Just to give a little background about me: I was a career woman most of my life. I married at the pretty ripe age of 37 and had my daughter at 38. I gave up my six-figure (barely) income to be a stay-at-home mom. I figured I had a child so late in the game, I wanted to savor every minute of it. It was also important to me that I raised my daughter instead of some stranger. As luck would have it, my husband's work situation changed, increasing his income dramatically. It seemed like fate that I should stay home to raise our daughter.
I really didn't have the fun that I thought I would have. Raising a child is a lot of work with very little appreciation. Nevertheless, I never regretted my decision for a minute. Especially when our daughter started to miss some milestones and needed some extra help, I am so thankful I was around to learn and apply the behavior therapy techniques.
The truth is, that as much as I love my mommy hat, I miss wearing my career hat too. Now that my daughter is in school, I longed to go back to work. This past year, I did just that!
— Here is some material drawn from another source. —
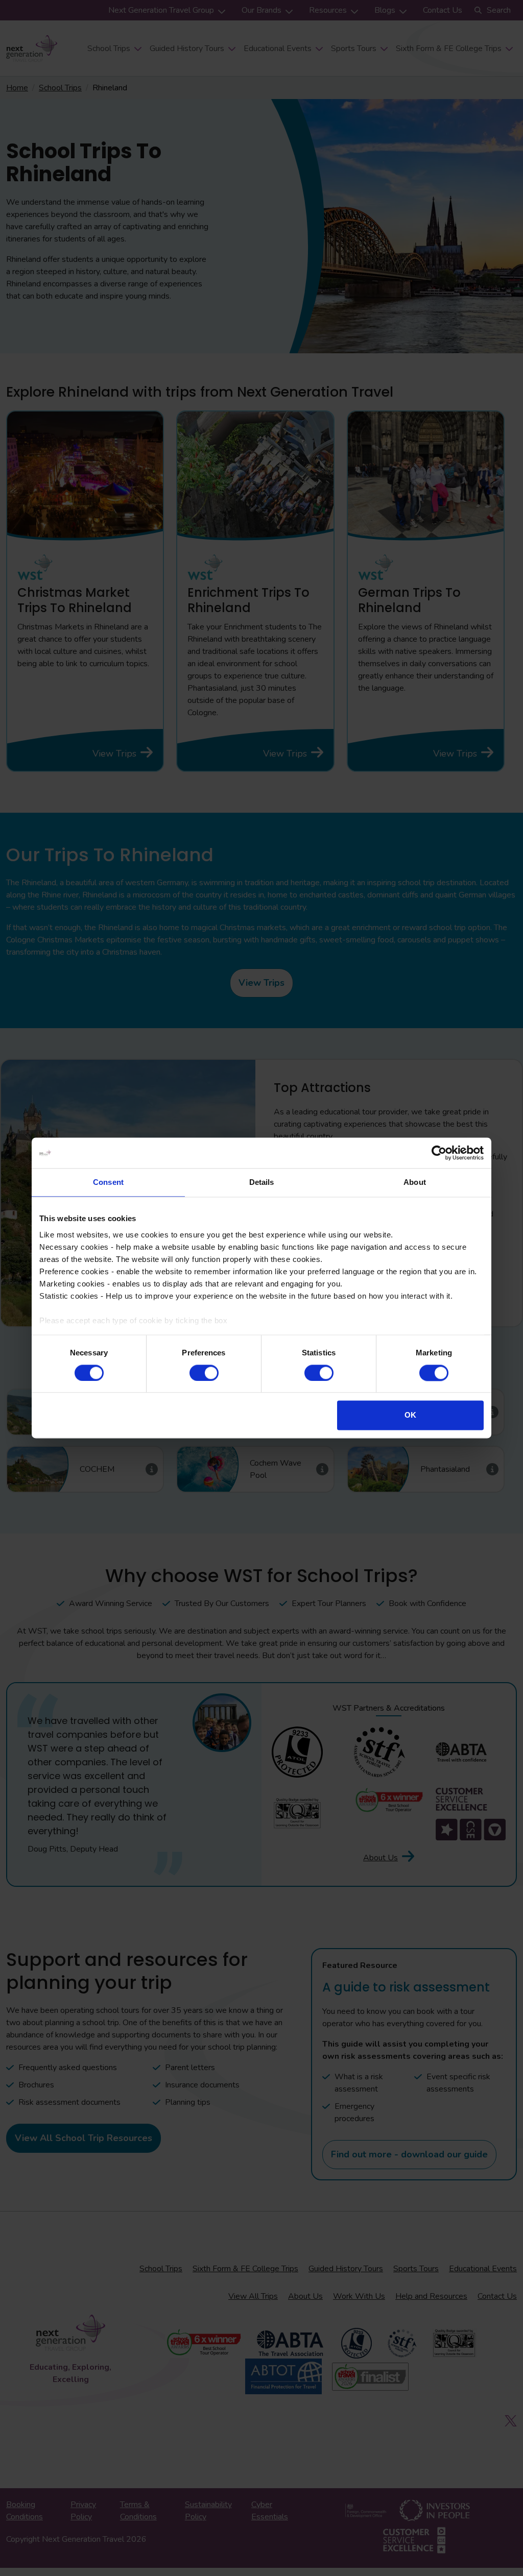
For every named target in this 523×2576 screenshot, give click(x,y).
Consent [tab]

I landed a part-time job at a growing internet start-up company where I was able to work flexible hours. I was able to work a lot from the comfort of my own home too. It was really great!
Now that our daughter's therapies are winding down, and her school offers great after school programs, I'm faced with the dilemma of increasing my hours at work and working a more set schedule. My boss even wants me to work a full-time day or two a week, which would mean hiring a sitter to pick up my daughter from school and feed her dinner at home.
This is both exhilarating and scary to me! I think I have to redefine what motherhood is to me. Am I ready to do so? I'm not sure.